Steffen attended ETH Zurich, from which he received his undergraduate degree or Diplom in 1977 and a Doctor of Science degree (Ph.D.) in natural sciences in 1984. In 1986, Steffen went to the United States as a visiting fellow at the Cooperative Institute at the University of Colorado Boulder.

==Career==
Steffen was an associate professor of geography at the University of Colorado Boulder from 1991 to 1997, whereupon he became a full professor there. He served as the director of the Cooperative Institute for Research in Environmental Sciences at Boulder from 2005 to 2012. He took office as the director of the Swiss Federal Institute for Forest, Snow and Landscape Research on July 1, 2012.

==Research==
Steffen was known for his research into Arctic sea ice and the glaciers of Greenland, and how they are affected by global warming. He often traveled to Greenland to study these glaciers firsthand; for example, when studying Petermann Glacier for three weeks in 2004, Steffen did so from a camp set up 4,000 feet up the flanks of the glacier's ice cap. He also operated a network of 20 weather stations on the Greenland ice sheet, the first of which, Swiss Camp, he established in 1990.
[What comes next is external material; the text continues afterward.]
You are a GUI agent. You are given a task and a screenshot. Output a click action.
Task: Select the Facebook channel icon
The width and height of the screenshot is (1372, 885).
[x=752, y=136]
He argued that due to this ice sheet melting faster than anticipated, sea levels could rise by about 3 feet by 2100, considerably higher than the IPCC's upper limit of 59 cm, and that Greenland might lose all its ice in 10,000 years, but Antarctica would take considerably longer, since it is so much bigger.

He was a lead author of the "Observations: Cryosphere" chapter of the IPCC AR5, released in 2013.
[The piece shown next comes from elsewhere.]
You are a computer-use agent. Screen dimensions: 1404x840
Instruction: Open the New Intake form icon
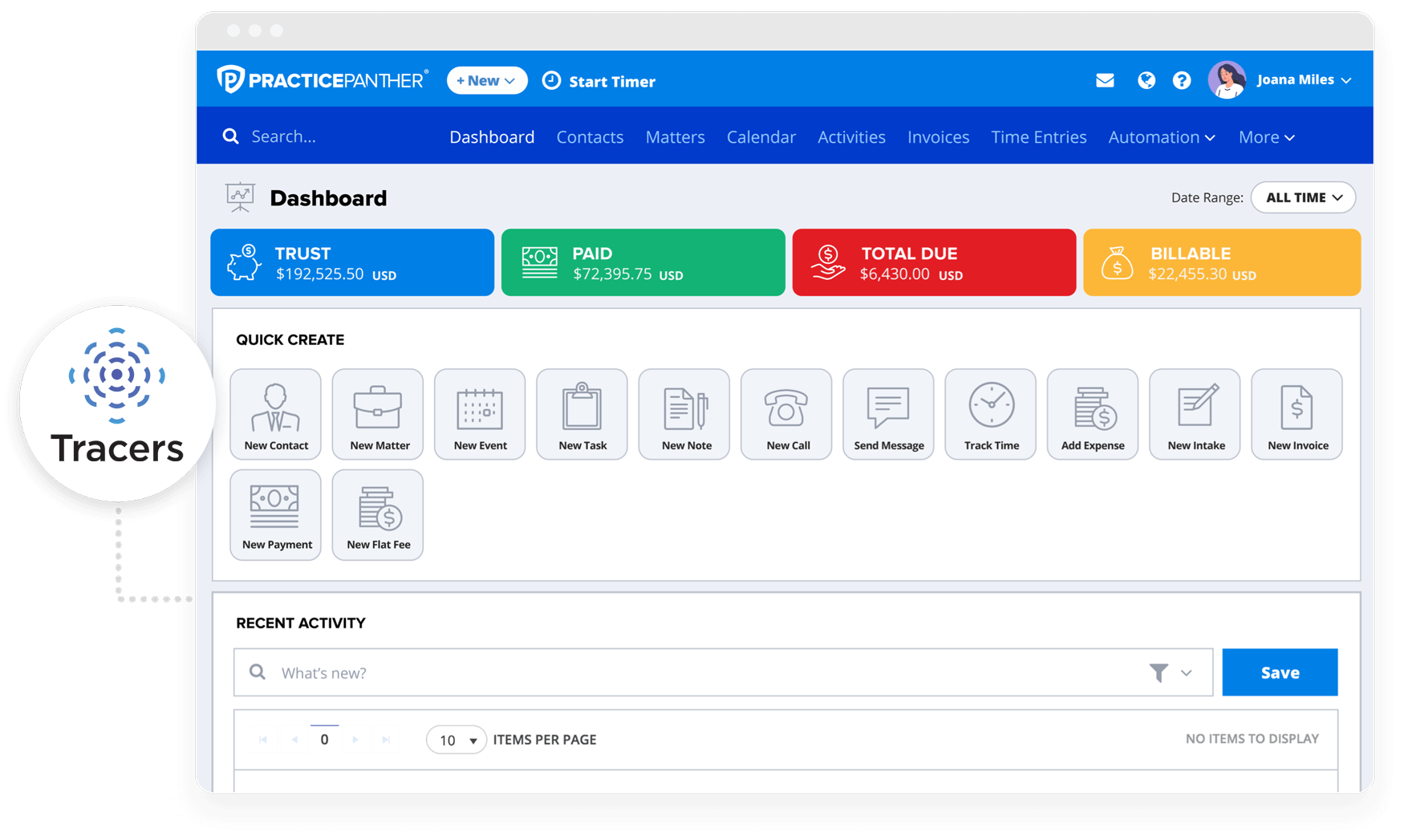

Steffen's legacy included conducting extensive geoscience research, then translating the value and implications of the scientific data for nonspecialists, including many journalists who then could inform the public and policymakers. He also served on the United Nations Intergovernmental Panel on Climate Change (IPCC).

== Awards & Recognition==
In October 2017, Steffen received the Lowell Thomas Award from the Explorers Club, a non-profit group that promotes scientific exploration. The award is presented by the president of the club on special occasions to groups of outstanding explorers. The club cited Steffen's research of sea level changes, sensitivity studies of large ice sheets using in situ and modeling results.
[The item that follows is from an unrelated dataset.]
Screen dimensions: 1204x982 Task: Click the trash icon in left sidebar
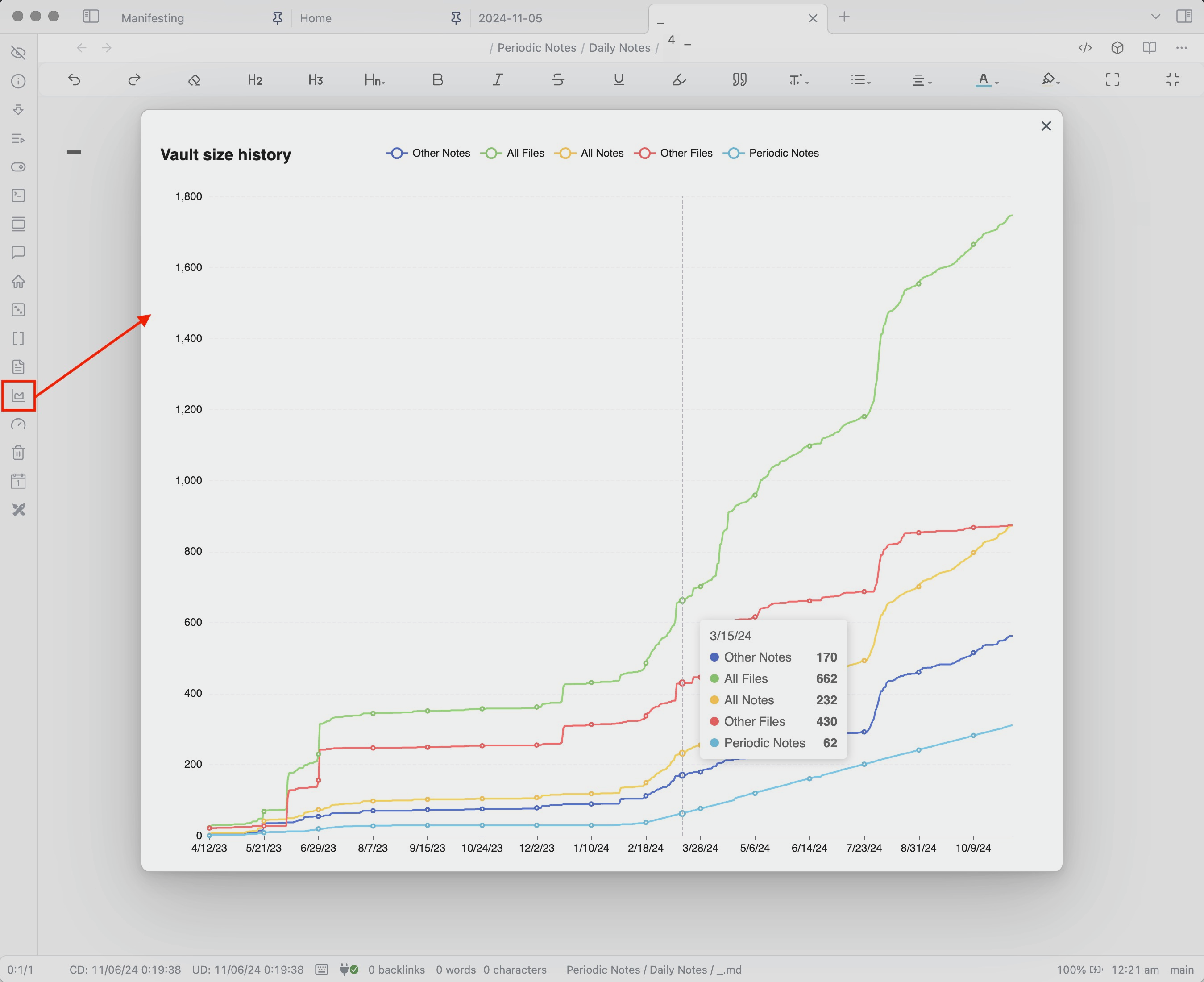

In January 2025, filmmaker Corina Gamma released a documentary about Konrad Steffen called "Iceman" (German title: Der Eismann). It was presented at the Solothurner Filmtage 2025.

==Personal life==
Steffen had two children with first wife Regula Werner, who died in 2011 from cancer. He later married Bianca Perren, a paleoclimatologist working with the British Antarctic Survey.

==Death==
Steffen died on 8 August 2020 in an accident while on a field trip in Greenland. He fell into a crevasse near the Swiss Camp research station. In recent years, the extent of crevassed ice had increased around Swiss Camp in response to changes in ice-sheet flow due to climate change.

==Glacier name==
On 20 June 2022, the Place Names Committee of Greenland's Language Secretariat officially announced the new glacier name Sermeq Konrad Steffen, in recognition of Steffen's exceptional contributions to Greenland science and society. This marked the first time since 1983, when the responsibility for place naming was transferred from Denmark to Greenland, that a non-Greenlandic glacier name was introduced in Greenland. The glacier name proposal was under review by Greenland's Language Secretariat for 492 days.